Source>
= = = = =
Thursday, June 18, 2009

Paybacks

My buddy Chris used to tend bar with me at an upscale restaurant that closed two years ago. The two of us were the main bartenders for awhile and Chris was nearly always messing w/me. Fine, have your fun - but as one friend of mine likes to say about me, I kind of like to lay in wait and find the perfect opportunity to even the score. Actually, I like to take a commanding lead.

And so it was one night when Chris apparently prowled through my locker, like a raccoon prowling through a dumpster in search of something to eat. In this case Chris was searching for something he could use to mess with me. What he ended up with, was my tube of toothpaste - which he injected dry blue cheese into using the olive injector that we use to make blue cheese stuffed olives. Fucker! No matter, as luck would have it there isn't a toothpaste on the market that either looks or smells anything like blue cheese - and for better reasons than someone not noticing that someone played a prank on them.

I'll admit to being a little surprised, unpleasantly so, the morning I went to brush my teeth after staff meal - but again, the blue cheese/AquaFresh concoction that Chris so kindly made for me didn't get anywhere near my pearly whites. What it did do, was make me think, it's on - and I've got nothing but time for my day tavern shift to think of ways to repay this debt.

Right about now is where I'll say that I'm not the kind of person who would mess with someone like this for no reason other than to mess with someone - but I used to be, and I was really, really good at it. I'll spell it out for you: If you're the kind of person who does something like this to me first, I'm probably the last guy you want to owe you this type of favor.

The first idea I thought of was to tape 40 or so cocktail napkins together, end to end in the dispensers on the bar. I know how Chris will take one or two napkins and walk towards a guest. Knowing that makes me know that this is a good start - but it's only the warm-act. Imagine his surprise when he walks away with what he thinks are one or two napkins and sees that he's got a whole paper-doll string of them along for the ride. Childish. Close to being hilarious - but again, I've got more in store for my old pal.

I talk it up amongst my fellow tavern shifters that day. Lucky for me I did too - because one of them, I think it was Sean, suggested putting plastic wrap neatly over the mouth of some glassware and showed me how if you do that just right, it goes unnoticed until someone tries to pour liquid into the glass - which bartenders do all the time. Sweet, merciful Jesus, do I ever like this little trick! Mad props to Sean for the suggestion - but there's a clown coming to this party and that clown will steal the show.

The "clown", or high point of my series of payback pranks, was brilliant. I asked one of the servers to run to the grocery store after lunch was over and buy a pack of mouse traps for me. My plan was to cut an outline for the trap in the cocktail napkins and have the set trap rigged with a handful of coffee beans so that when he pulled a napkin from the dispenser he got a bit of a shock and a bunch of coffee beans flying at him. Relax, no one is going to get hurt here - but neither is someone going to put blue cheese in my toothpaste and have that deed go unanswered. What am I going to do, tell? Please!
= = = = =
Exercise 1>
List every prank the blog post describes, counting both the one done to the writer and the ones the writer plans.
Exercise 2>
Answer these questions from the blog post:
(a) What tool did Chris use to get blue cheese into the toothpaste?
(b) How many cocktail napkins did the writer think of taping together?
(c) What did the writer ask one of the servers to buy at the grocery store?
Exercise 3>
Please reproduce the blog post's wording from "I'll admit to" to "repay this debt.".
The items come from a separate source, unrelated to the blog post.
= = = = =
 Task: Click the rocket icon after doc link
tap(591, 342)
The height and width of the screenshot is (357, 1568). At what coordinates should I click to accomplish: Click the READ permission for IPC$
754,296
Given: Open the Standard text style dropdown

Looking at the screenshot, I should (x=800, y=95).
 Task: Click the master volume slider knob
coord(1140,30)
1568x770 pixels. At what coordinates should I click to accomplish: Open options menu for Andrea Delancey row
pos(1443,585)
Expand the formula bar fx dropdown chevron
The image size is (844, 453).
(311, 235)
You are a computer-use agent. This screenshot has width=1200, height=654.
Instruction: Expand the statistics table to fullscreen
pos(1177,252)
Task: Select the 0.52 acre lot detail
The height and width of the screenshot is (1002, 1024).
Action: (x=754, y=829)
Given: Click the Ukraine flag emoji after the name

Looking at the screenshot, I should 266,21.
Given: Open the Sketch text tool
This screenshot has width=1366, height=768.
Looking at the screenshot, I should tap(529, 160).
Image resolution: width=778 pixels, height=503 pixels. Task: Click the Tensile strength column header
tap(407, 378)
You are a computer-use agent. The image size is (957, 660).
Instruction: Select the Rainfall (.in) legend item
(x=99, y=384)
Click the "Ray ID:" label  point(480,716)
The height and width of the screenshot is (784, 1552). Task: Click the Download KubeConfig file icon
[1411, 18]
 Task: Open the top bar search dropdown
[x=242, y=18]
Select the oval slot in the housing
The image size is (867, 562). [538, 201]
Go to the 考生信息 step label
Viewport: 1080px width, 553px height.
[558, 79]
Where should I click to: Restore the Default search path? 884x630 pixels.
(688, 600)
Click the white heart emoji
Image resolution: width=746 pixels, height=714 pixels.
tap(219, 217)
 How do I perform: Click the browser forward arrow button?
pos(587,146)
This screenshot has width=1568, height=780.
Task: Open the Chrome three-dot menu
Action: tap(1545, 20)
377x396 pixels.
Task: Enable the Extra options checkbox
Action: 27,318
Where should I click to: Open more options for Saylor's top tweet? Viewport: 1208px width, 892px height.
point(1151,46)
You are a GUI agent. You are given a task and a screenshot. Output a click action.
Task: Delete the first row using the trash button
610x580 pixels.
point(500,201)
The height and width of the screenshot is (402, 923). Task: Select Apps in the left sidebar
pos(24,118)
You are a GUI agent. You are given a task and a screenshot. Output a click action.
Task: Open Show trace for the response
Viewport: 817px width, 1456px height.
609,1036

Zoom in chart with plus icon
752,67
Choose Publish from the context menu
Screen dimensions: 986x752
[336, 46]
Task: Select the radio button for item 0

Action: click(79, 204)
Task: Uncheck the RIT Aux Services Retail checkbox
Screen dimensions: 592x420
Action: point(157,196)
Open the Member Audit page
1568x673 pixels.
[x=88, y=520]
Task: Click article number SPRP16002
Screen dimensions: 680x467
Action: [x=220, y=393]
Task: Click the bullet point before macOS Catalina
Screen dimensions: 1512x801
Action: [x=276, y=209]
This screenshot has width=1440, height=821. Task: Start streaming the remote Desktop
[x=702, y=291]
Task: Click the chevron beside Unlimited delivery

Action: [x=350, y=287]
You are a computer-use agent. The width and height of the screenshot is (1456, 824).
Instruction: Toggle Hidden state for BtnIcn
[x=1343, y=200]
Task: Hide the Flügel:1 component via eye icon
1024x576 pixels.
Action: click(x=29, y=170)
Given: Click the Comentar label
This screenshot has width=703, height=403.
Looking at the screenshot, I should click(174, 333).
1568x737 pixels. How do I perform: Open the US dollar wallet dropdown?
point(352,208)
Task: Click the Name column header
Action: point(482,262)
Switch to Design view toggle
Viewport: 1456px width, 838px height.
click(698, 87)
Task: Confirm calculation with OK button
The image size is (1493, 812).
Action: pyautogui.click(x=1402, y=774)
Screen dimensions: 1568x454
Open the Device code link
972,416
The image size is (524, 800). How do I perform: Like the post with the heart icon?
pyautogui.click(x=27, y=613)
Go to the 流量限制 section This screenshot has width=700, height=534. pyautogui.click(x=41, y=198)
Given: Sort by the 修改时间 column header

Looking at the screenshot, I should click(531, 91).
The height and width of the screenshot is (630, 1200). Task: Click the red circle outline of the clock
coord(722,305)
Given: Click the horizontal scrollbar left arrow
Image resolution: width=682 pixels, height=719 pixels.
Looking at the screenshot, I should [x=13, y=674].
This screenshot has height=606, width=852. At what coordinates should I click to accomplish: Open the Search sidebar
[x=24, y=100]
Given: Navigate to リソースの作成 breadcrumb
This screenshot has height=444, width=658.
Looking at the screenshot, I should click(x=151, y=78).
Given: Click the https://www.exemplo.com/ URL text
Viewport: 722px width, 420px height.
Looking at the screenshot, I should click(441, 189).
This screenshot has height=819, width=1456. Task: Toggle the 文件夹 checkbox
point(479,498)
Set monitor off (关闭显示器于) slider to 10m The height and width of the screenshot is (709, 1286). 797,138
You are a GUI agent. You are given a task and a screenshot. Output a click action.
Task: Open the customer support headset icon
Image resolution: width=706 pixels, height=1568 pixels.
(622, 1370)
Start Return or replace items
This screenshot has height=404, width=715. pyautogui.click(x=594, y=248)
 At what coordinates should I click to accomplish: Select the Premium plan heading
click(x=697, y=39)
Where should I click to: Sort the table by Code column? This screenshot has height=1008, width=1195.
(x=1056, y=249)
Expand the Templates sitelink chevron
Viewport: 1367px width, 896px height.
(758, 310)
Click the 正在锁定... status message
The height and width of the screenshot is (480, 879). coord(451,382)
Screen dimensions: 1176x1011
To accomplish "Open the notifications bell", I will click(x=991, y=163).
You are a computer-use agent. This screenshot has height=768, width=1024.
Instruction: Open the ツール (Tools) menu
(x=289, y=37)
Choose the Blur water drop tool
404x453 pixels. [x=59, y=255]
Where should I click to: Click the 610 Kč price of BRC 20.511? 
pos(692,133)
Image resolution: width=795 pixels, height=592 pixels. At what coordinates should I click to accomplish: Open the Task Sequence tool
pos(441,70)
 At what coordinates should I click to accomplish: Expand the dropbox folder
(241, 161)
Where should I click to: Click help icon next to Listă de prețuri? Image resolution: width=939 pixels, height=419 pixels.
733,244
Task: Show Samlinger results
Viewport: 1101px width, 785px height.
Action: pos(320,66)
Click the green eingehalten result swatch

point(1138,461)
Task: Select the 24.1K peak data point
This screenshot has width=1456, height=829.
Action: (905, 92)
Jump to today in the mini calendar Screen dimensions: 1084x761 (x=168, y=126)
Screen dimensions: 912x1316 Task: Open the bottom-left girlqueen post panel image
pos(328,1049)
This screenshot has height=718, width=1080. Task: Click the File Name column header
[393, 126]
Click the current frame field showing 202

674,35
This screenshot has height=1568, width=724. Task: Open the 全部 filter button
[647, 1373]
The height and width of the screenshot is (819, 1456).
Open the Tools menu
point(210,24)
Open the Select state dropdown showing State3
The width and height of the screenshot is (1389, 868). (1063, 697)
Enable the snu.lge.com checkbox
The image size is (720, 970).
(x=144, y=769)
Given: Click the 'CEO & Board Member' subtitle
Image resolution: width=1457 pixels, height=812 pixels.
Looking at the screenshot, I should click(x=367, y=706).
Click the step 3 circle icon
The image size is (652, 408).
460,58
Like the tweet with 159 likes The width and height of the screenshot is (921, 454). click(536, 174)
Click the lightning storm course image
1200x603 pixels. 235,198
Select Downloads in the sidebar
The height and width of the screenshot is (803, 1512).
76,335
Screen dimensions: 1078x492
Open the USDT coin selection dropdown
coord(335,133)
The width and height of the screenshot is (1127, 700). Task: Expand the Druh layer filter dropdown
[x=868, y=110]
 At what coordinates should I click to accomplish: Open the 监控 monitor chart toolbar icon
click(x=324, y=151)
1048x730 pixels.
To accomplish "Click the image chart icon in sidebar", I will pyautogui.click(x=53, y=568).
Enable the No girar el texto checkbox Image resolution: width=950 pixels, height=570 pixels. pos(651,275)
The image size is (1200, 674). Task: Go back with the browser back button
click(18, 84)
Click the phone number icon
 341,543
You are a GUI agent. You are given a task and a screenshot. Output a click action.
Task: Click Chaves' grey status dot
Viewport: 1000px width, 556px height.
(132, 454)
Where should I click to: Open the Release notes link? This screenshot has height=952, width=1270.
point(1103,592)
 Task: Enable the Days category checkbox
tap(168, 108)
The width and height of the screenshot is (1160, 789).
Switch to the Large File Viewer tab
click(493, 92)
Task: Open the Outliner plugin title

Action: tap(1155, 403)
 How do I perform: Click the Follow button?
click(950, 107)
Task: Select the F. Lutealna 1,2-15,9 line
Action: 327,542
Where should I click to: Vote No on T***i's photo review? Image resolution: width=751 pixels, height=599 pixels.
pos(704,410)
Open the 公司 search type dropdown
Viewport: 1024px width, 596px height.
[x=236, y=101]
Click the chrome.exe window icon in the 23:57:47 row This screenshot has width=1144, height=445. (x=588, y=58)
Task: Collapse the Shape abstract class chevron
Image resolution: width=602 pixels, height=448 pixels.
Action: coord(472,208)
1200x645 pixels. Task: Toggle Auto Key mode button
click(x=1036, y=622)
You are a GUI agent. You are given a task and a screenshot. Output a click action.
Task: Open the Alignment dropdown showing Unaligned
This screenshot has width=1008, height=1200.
= = = = =
Full output 1>
- Injecting dry blue cheese into the writer's tube of toothpaste with an olive injector
- Taping about 40 cocktail napkins together end to end in the bar dispensers
- Putting plastic wrap over the mouth of glassware so it goes unnoticed until someone pours into it
- Rigging a set mouse trap loaded with coffee beans under an outline cut in the cocktail napkins

Full output 2>
(a) The olive injector used to make blue cheese stuffed olives
(b) 40 or so
(c) A pack of mouse traps

Full output 3>
I'll admit to being a little surprised, unpleasantly so, the morning I went to brush my teeth after staff meal - but again, the blue cheese/AquaFresh concoction that Chris so kindly made for me didn't get anywhere near my pearly whites. What it did do, was make me think, it's on - and I've got nothing but time for my day tavern shift to think of ways to repay this debt.